Recently I wrote an Ansible playbook to extract data from an Informatica PowerCenter repository. The data was then compressed and uploaded into Nexus Repository Manager. I used the command line utility, pmrep, to execute the commands needed to connect to the Informatica repository and to extract the data. A specific Informatica user had been given the necessary privileges to execute the pmrep commands.

NOTE: To become the Informatica user, the following command was used:

sudo su – informatica-user

Ansible Become Directives

I was able to leverage Ansible’s privilege escalation functionality, Become, to execute the commands from my Ansible playbook. The Become directives allow you to execute tasks within a playbook using a different user than the user logged into the machine. There are a few locations the become directives can be set ranging from the playbook down to the task level. Not every task in my playbook needed privilege escalation, but the tasks that did had the following directives defined:

remote_user: remote-user
become: yes
become_user: informatica-user
become_method: su
remote_user

The remote user directive defines the user that will be logging into the Informatica PowerCenter server.

become

When set to yes the become directive activates privilege escalation for the task.

become_user

The become user directive defines who the user will ‘become’ when executing the task. I set this directive to the Informatica user that had been given the necessary privileges to execute pmrep commands.

become_method

The become method directive defines which privilege escalation tool (sudo, su, pbrun, pfexec, doas, dzdo, ksu, runas, machinectl) to use when becoming the new user. I chose ‘su’ since the command to switch users on the Informatica server was

sudo su – informatica-user

Fingers Crossed

I ran my playbook expecting perfection but was met with the following error when my first task using privilege escalation was executed:

{“failed”: true, “msg”: “ERROR! Timeout (12s) waiting for privilege escalation prompt: “}

Naturally I went to my most trusted resource, the internet, where I found several suggestions to increase the timeout. I increased the timeout, but unfortunately it just increased the time it took me to see the following:

{“failed”: true, “msg”: “ERROR! Timeout (40s) waiting for privilege escalation prompt: “}

I quickly tried changing the become_method directive to use ‘sudo’, with no success. It did not take long before I was consulting with my most trusted resource again.

Jackpot!

After some research I came across something that looked promising. A suggestion to set the following environment variable:

ANSIBLE_BECOME_EXE=’sudo su -‘

This directive defines which executable to use for privilege escalation. I reset the become_method directive to ‘su’, added the environment variable to my Ansible playbook command, hit enter, and… The perfection I had been waiting for! The tasks using privilege escalation executed successfully, logging into the Informatica server and switching to the Informatica user.
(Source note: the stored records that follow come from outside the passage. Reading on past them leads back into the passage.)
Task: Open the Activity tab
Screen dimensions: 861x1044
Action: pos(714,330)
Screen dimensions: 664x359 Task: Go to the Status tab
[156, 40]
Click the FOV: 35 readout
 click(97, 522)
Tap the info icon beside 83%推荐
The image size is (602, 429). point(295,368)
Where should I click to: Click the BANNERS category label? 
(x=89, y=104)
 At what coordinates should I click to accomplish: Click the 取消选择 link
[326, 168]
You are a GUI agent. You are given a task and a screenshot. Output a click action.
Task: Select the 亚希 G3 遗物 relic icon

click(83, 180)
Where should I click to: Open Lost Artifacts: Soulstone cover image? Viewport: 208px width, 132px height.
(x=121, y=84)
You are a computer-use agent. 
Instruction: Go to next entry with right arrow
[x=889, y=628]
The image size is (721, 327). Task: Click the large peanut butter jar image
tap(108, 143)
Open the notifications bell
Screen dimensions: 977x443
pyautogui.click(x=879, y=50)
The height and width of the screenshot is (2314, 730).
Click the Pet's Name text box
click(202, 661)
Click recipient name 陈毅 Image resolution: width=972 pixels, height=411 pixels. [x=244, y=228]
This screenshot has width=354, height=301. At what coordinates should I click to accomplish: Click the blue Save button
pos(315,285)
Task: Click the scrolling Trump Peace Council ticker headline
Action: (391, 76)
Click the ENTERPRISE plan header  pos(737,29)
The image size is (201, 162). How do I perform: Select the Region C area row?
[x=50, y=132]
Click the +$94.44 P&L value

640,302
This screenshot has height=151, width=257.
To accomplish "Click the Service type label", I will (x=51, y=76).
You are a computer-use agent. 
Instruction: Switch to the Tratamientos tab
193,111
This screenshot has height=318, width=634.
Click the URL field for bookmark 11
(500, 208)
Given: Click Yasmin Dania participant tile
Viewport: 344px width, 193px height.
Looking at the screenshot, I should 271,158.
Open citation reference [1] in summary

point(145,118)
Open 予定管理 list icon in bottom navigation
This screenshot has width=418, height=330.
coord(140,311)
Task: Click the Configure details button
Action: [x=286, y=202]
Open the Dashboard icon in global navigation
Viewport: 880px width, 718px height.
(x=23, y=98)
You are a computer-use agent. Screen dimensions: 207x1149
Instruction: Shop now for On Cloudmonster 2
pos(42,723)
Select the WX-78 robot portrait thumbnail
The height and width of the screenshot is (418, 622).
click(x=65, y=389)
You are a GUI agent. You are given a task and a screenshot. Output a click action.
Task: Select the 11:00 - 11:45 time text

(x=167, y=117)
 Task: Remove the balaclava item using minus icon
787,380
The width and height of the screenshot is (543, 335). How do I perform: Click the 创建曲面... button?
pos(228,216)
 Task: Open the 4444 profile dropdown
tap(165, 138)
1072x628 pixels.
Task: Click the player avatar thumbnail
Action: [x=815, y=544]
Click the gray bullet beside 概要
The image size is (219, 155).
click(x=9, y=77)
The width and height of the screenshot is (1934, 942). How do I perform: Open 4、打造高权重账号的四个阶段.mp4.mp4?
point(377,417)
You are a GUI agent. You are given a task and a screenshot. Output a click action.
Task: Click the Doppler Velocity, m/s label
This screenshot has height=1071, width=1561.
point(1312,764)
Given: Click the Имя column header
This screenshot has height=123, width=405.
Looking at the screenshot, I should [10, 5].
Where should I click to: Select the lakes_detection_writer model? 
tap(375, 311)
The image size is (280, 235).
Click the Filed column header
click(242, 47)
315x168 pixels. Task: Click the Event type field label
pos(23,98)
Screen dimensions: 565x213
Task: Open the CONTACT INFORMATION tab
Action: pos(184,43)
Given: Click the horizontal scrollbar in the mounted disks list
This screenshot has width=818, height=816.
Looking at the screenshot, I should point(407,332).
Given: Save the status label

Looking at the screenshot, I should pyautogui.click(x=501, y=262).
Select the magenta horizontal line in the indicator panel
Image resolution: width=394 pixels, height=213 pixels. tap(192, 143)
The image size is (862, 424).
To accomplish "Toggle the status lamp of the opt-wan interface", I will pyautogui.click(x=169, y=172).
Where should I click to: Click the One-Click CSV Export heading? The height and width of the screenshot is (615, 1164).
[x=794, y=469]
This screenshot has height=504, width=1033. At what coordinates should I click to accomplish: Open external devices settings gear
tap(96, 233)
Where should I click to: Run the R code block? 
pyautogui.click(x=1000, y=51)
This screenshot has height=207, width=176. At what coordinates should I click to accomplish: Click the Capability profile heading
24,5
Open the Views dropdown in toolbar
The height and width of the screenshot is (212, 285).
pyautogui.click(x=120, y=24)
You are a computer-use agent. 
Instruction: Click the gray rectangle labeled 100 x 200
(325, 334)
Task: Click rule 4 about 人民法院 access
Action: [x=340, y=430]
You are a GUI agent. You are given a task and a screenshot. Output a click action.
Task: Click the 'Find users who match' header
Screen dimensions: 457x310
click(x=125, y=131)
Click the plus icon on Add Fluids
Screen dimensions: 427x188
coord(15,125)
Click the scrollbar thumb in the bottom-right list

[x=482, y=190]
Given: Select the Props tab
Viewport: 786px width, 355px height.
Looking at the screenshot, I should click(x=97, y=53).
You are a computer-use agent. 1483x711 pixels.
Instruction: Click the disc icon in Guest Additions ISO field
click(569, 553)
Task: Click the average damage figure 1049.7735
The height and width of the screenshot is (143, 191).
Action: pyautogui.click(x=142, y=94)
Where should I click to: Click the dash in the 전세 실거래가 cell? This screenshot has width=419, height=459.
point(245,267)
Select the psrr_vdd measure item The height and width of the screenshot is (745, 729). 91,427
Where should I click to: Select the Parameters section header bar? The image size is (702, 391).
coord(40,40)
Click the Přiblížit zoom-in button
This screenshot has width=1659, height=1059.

The executable to use for privilege escalation can also be set in Ansible’s configuration file, ansible.cfg by entering the following:

[privilege_escalation]
become_exe=’sudo su -‘

While I did not lose all day trying to figure this out, it did take some time and head scratching.

3 thoughts to “Ansible privilege escalation using ‘sudo su -‘

  • some thinking

    hi, Bos, I’m facing a same issue like you, after taken your idea, I found there still have some problems, follow you setting, machineA don’t need to input password when exec “sudo su -“, so it workd on A, but others machines need input password again when sudo su-, so playwork doesn’t work well,
    I guess all your servers can directly sudo , but regarding my sitution, do you have any ideas ?

    Reply
  • Maxence

    Thank you Bob for your pointers.
    While discussing that matter with a colleague, he pointed me out that the official documentation says you may also use the option directly in the task (which could be useful). The only problem is it’s pretty poorly documented, but it works the same way you described.
    I have tested it with success.

    https://docs.ansible.com/ansible/latest/reference_appendices/playbooks_keywords.html

    Regards.

    Reply
  • Ethan A

    Add the following to the task and it should work:
    – name: task to do something awesome
    shell: do something
    become_method: su
    become_exe: “sudo su -”

    Thank you for the article! Definitely helped.